__DIRECTIVE__: Copy the following data verbatim, line for line, from start to finish.

Element and text location data

* Begin *

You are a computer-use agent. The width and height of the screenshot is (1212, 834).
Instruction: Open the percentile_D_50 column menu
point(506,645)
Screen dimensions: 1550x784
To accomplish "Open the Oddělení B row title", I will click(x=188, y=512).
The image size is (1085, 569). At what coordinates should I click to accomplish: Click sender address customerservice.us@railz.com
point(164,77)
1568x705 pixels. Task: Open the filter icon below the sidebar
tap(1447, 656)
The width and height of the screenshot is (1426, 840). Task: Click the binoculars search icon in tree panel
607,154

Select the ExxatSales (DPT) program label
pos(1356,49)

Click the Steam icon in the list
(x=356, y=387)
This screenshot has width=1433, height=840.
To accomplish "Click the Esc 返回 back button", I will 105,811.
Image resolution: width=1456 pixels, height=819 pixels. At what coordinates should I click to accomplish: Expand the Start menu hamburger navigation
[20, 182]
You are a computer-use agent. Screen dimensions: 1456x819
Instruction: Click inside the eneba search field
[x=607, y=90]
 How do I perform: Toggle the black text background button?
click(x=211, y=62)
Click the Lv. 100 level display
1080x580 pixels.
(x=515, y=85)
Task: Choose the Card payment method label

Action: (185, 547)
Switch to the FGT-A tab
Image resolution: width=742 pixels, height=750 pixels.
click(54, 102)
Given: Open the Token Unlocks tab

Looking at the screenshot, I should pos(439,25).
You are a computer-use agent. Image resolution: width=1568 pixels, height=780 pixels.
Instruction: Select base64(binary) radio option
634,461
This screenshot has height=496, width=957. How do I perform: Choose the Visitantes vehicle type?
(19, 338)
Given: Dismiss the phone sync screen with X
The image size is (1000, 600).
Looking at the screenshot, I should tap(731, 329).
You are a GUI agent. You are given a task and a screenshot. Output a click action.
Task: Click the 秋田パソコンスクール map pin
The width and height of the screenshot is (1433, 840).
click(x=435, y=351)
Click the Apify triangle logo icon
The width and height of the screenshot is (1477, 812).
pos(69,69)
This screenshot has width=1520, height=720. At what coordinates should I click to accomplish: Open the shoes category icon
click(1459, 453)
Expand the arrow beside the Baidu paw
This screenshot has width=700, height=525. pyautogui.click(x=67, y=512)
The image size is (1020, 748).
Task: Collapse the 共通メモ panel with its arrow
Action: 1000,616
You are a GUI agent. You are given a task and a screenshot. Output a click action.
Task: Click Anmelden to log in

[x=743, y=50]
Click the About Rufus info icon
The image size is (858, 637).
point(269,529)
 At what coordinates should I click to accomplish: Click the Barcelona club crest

* End *

__RESPONSE__:
You are a computer-use agent. The width and height of the screenshot is (1212, 834).
Instruction: Open the percentile_D_50 column menu
point(506,645)
Screen dimensions: 1550x784
To accomplish "Open the Oddělení B row title", I will click(x=188, y=512).
The image size is (1085, 569). At what coordinates should I click to accomplish: Click sender address customerservice.us@railz.com
point(164,77)
1568x705 pixels. Task: Open the filter icon below the sidebar
tap(1447, 656)
The width and height of the screenshot is (1426, 840). Task: Click the binoculars search icon in tree panel
607,154

Select the ExxatSales (DPT) program label
pos(1356,49)

Click the Steam icon in the list
(x=356, y=387)
This screenshot has width=1433, height=840.
To accomplish "Click the Esc 返回 back button", I will 105,811.
Image resolution: width=1456 pixels, height=819 pixels. At what coordinates should I click to accomplish: Expand the Start menu hamburger navigation
[20, 182]
You are a computer-use agent. Screen dimensions: 1456x819
Instruction: Click inside the eneba search field
[x=607, y=90]
 How do I perform: Toggle the black text background button?
click(x=211, y=62)
Click the Lv. 100 level display
1080x580 pixels.
(x=515, y=85)
Task: Choose the Card payment method label

Action: (185, 547)
Switch to the FGT-A tab
Image resolution: width=742 pixels, height=750 pixels.
click(54, 102)
Given: Open the Token Unlocks tab

Looking at the screenshot, I should pos(439,25).
You are a computer-use agent. Image resolution: width=1568 pixels, height=780 pixels.
Instruction: Select base64(binary) radio option
634,461
This screenshot has height=496, width=957. How do I perform: Choose the Visitantes vehicle type?
(19, 338)
Given: Dismiss the phone sync screen with X
The image size is (1000, 600).
Looking at the screenshot, I should tap(731, 329).
You are a GUI agent. You are given a task and a screenshot. Output a click action.
Task: Click the 秋田パソコンスクール map pin
The width and height of the screenshot is (1433, 840).
click(x=435, y=351)
Click the Apify triangle logo icon
The width and height of the screenshot is (1477, 812).
pos(69,69)
This screenshot has width=1520, height=720. At what coordinates should I click to accomplish: Open the shoes category icon
click(1459, 453)
Expand the arrow beside the Baidu paw
This screenshot has width=700, height=525. pyautogui.click(x=67, y=512)
The image size is (1020, 748).
Task: Collapse the 共通メモ panel with its arrow
Action: 1000,616
You are a GUI agent. You are given a task and a screenshot. Output a click action.
Task: Click Anmelden to log in

[x=743, y=50]
Click the About Rufus info icon
The image size is (858, 637).
point(269,529)
 At what coordinates should I click to accomplish: Click the Barcelona club crest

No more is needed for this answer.